Corresponding author. E-mail: xhyu@stu.xidian.edu.cn

*Project supported by the National Basic Research Program of China (Grant No. 2014CB339900) and the National Natural Science Foundation of China (Grant No. 60776034).

Abstract

The high power microwave (HPM) damage effect on the AlGaAs/InGaAs pseudomorphic high electron mobility transistor (pHEMT) is studied by simulation and experiments. Simulated results suggest that the HPM damage to pHEMT is due to device burn-out caused by the emerging current path and strong electric field beneath the gate. Besides, the results demonstrate that the damage power threshold decreases but the energy threshold slightly increases with the increase of pulse-width, indicating that HPM with longer pulse-width requires lower power density but more energy to cause the damage to pHEMT. The empirical formulas are proposed to describe the pulse-width dependence. Then the experimental data validate the pulse-width dependence and verify that the proposed formula P = 55 τ−0.06 is capable of quickly and accurately estimating the HPM damage susceptibility of pHEMT. Finally the interior observation of damaged samples by scanning electron microscopy (SEM) illustrates that the failure mechanism of the HPM damage to pHEMT is indeed device burn-out and the location beneath the gate near the source side is most susceptible to burn-out, which is in accordance with the simulated results.

Keyword: 85.30.Tv; 84.40.–x; pHEMT; damage mechanism; high power microwave; pulse-width
1. Introduction

Nowadays the pseudomorphic high electron mobility transistor (pHEMT) has established itself as a high performance device for wireless handsets and radio frequency (RF) communication systems. Because of its inherent merits such as low noise, low on-resistance, high power, and high frequency operation, AlGaAs/InGaAs pHEMT has been demonstrated to be able to fulfill the high requirements for the fourth generation wireless communications technology.[1]

Due to the harsh demands of the commercial and especially military applications, the reliability of the AlGaAs/InGaAs pHEMT is naturally a key matter that attention must be paid to. The degradation effect of pHEMT devices, [25] such as hot carrier degradation, has been studied. The pHEMT may suffer hot carrier injection due to a strong electric field in the drain region.[4, 5] Hot carriers degrade the transistor in DC and RF performances.[5] However, for the intentional electromagnetic interference (IEMI), the reliability problem of pHEMT is usually the physical damage effect, rather than only degradation. The HPM can couple into the electronic systems through either the front-door path or the back-door path, and then cause temporary or permanent damage to the device inside integrated circuits (ICs).[6] The IEMI-induced damage effects on diode limiters, bipolar junction transistors (BJTs), and metal– oxide– semiconductor field-effect transistors (MOSFETs) have been reported in recent years. The electro– thermal characteristics of the second breakdown in diodes and the motion of current filaments in avalanching PIN diodes were respectively analyzed in Refs. [7] and [8]. The electromagnetic pulse (EMP) damage mechanism and the pulse properties-dependent damage susceptibility of Si-based BJTs are investigated in Refs. [9]– [12]. Likewise, the latch-up effect in complementary metal– oxide semiconductor (CMOS) inverter induced by HPM was analyzed in Ref. [13]. Unfortunately few conclusions have been reported for the HPM damage to pHEMT, and the damage mechanism and pulse properties-dependent damage susceptibility trends have remained unclear.

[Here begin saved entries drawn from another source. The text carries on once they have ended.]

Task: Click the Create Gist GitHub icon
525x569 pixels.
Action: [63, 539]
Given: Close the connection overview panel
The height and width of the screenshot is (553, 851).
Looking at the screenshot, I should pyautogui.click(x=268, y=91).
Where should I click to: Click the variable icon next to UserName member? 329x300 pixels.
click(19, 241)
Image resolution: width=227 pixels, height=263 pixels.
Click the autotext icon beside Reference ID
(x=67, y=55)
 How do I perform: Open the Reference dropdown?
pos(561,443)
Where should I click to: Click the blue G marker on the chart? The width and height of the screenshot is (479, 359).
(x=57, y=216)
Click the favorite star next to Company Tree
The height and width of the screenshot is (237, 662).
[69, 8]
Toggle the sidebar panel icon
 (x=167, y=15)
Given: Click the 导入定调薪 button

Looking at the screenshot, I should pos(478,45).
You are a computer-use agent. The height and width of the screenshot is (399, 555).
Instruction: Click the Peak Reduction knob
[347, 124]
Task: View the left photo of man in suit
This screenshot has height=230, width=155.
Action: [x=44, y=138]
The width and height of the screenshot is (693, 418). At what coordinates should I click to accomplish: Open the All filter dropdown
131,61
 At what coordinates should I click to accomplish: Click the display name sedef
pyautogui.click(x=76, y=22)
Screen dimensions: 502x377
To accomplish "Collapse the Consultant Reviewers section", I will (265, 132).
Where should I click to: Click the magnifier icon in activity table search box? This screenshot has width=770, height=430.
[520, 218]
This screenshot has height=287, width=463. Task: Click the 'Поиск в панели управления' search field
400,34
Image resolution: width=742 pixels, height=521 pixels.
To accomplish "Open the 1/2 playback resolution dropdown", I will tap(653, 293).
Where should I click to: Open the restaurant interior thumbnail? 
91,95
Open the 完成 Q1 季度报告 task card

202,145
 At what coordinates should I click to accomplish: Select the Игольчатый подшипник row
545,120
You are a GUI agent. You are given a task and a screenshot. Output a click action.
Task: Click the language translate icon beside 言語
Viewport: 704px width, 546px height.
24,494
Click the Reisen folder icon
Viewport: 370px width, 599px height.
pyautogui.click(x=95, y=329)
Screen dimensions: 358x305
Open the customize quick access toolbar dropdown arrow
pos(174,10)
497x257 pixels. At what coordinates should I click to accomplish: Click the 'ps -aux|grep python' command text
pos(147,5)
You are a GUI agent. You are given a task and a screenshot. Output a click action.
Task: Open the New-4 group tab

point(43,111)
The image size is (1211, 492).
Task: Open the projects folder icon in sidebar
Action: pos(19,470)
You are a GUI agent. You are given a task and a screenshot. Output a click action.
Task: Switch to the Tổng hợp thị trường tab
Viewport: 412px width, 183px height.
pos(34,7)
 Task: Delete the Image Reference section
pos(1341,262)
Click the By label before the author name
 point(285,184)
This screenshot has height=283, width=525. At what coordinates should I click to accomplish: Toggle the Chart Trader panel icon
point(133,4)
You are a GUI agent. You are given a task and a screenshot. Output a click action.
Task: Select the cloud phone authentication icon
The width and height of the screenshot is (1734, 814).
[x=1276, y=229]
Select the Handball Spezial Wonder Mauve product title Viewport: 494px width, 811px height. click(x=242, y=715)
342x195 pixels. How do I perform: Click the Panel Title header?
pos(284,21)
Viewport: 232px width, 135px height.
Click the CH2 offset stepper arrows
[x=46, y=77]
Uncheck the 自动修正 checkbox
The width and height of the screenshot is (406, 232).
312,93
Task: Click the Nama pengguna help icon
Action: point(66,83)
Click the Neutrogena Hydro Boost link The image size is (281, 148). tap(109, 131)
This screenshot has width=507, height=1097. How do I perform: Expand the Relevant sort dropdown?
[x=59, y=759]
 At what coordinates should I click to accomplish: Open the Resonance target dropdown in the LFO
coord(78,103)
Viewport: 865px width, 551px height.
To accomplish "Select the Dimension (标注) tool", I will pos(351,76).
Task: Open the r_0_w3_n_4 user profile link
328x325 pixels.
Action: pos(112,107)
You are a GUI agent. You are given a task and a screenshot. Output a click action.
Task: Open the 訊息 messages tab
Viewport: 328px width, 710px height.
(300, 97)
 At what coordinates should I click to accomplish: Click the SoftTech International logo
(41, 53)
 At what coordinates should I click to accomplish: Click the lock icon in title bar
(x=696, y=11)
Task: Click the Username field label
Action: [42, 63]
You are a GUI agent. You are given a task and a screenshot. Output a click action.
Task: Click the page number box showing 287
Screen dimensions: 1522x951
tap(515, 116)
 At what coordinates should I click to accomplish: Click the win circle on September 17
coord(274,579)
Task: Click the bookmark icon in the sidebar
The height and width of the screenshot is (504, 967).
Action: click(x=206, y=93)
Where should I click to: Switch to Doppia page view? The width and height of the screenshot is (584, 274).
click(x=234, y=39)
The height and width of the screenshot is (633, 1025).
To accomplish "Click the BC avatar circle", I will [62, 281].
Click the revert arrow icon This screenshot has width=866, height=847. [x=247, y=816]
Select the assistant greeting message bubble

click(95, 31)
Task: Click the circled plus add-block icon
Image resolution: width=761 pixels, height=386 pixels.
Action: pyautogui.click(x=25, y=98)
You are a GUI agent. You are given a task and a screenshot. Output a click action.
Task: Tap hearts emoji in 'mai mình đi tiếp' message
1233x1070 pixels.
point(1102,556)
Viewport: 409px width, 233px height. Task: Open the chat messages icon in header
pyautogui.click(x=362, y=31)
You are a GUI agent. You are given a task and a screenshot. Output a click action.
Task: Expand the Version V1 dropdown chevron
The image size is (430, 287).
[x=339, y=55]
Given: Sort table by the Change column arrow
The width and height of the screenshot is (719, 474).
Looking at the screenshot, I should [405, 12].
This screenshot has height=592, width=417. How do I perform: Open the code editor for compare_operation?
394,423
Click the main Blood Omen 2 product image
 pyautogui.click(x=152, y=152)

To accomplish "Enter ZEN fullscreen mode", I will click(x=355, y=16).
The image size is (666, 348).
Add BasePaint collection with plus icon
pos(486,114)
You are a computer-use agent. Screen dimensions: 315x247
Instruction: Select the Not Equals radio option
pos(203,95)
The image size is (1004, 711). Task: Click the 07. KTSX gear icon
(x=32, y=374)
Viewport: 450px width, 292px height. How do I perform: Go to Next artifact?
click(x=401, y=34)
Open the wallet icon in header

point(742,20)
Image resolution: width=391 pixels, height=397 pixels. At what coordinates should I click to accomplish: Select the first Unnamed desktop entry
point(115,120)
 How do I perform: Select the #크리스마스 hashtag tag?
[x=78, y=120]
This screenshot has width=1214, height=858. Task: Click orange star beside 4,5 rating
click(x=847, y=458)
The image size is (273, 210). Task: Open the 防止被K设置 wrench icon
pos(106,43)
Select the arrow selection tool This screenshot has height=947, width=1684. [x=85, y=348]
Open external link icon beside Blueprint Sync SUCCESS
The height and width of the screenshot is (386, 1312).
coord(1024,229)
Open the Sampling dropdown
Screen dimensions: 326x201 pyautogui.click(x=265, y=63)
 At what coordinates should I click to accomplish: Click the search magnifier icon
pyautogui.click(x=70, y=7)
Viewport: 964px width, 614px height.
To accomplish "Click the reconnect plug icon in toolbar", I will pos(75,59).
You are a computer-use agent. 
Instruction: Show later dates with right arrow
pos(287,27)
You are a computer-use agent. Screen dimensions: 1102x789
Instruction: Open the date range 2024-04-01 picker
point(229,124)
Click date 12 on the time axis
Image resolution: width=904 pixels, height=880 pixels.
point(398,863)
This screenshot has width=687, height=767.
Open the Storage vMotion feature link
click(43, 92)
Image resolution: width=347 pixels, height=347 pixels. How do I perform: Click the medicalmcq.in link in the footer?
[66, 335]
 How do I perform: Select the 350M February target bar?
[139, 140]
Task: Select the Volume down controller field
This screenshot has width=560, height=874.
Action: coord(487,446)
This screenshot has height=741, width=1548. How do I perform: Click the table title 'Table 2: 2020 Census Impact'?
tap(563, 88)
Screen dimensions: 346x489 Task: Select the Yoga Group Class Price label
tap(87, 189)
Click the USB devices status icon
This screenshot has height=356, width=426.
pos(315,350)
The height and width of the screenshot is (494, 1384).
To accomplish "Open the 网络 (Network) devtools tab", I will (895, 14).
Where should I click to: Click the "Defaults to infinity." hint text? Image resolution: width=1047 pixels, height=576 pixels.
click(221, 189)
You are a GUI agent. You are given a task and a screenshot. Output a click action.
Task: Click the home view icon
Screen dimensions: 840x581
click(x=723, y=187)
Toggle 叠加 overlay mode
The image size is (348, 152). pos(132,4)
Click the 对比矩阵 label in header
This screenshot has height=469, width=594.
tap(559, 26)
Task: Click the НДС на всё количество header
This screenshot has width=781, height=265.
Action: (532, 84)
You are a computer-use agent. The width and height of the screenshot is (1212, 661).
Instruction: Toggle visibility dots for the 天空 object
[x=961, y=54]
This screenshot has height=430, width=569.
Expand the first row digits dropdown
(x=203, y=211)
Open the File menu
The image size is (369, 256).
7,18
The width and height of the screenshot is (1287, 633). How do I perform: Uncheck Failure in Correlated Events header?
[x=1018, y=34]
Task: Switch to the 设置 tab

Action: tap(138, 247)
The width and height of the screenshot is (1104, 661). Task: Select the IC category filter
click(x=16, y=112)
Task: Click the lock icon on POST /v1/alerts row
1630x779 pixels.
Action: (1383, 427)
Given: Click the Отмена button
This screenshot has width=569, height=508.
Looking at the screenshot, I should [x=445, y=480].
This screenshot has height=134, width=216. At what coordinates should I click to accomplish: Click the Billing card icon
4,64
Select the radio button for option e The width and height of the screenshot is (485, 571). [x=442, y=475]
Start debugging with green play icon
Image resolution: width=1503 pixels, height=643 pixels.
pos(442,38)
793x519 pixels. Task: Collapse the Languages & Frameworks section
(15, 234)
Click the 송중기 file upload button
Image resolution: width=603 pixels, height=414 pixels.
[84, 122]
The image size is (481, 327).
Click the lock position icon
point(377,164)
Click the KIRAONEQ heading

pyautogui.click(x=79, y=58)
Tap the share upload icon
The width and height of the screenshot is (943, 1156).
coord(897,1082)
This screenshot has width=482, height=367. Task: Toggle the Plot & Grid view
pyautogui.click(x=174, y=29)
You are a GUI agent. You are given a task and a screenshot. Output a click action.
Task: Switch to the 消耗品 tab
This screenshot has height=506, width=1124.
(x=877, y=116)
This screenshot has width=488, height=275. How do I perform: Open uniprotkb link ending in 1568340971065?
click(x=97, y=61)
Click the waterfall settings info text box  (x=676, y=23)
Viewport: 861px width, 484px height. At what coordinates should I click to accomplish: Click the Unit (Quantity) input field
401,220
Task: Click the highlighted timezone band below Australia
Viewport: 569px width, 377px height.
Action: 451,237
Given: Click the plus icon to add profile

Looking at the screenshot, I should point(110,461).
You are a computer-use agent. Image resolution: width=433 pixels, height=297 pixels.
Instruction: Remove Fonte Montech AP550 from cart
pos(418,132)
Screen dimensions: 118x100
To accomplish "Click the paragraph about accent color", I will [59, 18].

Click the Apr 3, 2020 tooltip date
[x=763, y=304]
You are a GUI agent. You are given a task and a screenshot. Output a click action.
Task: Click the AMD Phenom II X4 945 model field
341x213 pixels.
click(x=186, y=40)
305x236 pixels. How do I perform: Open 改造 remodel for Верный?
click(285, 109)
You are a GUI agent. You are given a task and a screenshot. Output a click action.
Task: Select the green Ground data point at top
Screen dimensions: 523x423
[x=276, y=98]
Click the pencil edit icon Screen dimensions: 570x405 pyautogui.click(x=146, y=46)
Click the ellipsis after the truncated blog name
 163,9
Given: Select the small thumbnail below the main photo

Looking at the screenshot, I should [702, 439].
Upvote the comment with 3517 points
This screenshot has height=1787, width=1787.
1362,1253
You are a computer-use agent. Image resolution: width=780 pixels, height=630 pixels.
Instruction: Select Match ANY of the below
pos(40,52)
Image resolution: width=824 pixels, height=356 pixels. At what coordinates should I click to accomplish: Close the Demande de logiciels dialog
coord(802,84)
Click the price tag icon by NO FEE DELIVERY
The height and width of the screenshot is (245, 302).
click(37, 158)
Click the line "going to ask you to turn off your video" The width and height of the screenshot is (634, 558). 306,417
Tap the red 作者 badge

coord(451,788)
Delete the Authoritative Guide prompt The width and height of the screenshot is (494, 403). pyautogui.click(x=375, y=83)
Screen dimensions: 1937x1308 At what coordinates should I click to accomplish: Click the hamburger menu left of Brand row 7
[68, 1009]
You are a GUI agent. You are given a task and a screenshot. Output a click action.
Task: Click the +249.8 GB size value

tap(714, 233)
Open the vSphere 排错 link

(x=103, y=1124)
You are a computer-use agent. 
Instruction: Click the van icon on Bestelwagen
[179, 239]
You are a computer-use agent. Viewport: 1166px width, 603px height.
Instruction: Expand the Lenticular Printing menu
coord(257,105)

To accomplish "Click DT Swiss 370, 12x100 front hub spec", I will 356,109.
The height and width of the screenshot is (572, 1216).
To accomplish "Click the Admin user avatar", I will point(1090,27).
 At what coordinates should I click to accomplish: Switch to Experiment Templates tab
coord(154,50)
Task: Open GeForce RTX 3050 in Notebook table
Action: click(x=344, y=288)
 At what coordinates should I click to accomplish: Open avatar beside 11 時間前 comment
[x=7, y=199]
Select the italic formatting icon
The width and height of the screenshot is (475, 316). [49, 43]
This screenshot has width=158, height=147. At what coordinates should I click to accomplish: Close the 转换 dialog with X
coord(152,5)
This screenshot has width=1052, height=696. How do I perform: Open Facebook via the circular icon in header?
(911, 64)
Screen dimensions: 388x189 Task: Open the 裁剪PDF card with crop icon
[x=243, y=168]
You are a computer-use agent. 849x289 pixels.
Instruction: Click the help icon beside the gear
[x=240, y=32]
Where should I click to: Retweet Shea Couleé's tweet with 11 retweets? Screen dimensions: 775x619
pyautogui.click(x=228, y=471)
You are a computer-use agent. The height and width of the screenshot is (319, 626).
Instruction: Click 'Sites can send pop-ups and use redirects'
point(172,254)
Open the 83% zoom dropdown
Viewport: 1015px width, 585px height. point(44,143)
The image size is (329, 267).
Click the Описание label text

One of the purposes of this work is to analyze the HPM damage mechanism of pHEMT from the aspect of physical behavior. By simulation, the distributions of current density, electric field strength, and lattice temperature within the device are plotted to facilitate understanding the mechanism. Another contribution of this work is to determine whether the HPM damage to pHEMT has a pulse-width dependence similar to the damage to other semiconductor devices. Furthermore, the accurate empirical formulas are proposed to estimate the HPM damage susceptibility. Finally, the simulated results will be verified experimentally.

2. Device structure and simulation details
2.1. Device structure

In this paper the double δ -doping AlGaAs/InGaAs pHEMT is studied. Figure 1 shows its basic structure as simulated in TCAD. The structure is comprised of GaAs substrate, AlGaAs/GaAs buffer, AlGaAs setback layer, InGaAs channel, AlGaAs setback layer, AlGaAs spacer layer, and GaAs cap layer. There also exist two δ -doping layers near each setback layer. Furthermore, the device surface is passivated with Si3N4 and SiO2. The gate length is 0.15 μ m and the width is 280 μ m. Inside this structure, double heterojunctions exist among the AlGaAs/InGaAs/AlGaAs layers. Then the double heterojunctions form a quantum well structure, which makes the density of electrons for the two-dimensional electron gas (2DEG) even higher.

Fig. 1. Basic structure of the double δ -doping AlGaAs/InGaAs pHEMT.

2.2. Simulation details

In order to accurately depict the damage effect and the microscopic behavior within the device, the device simulation based on TCAD is adopted in this paper and a large number of physical models are required. During the action of the HPM, a significant rise in temperature requires the thermodynamic model accounting for self-heating effect. The hydrodynamic model accounting for the energy transport of carriers and other models such as the avalanche model accounting for impact ionization with self-heating are all taken into account in the simulation to improve the calculation precision. The description and physical equation for each of these models are available in Ref. [14]. Based on the simulation model, the DC characteristics of the pHEMT, i.e., a family of curves for IDS versus VDS for increasing VGS, are acquired and shown in Fig. 2. Besides, the threshold voltage of the pHEMT is about − 0.95 V.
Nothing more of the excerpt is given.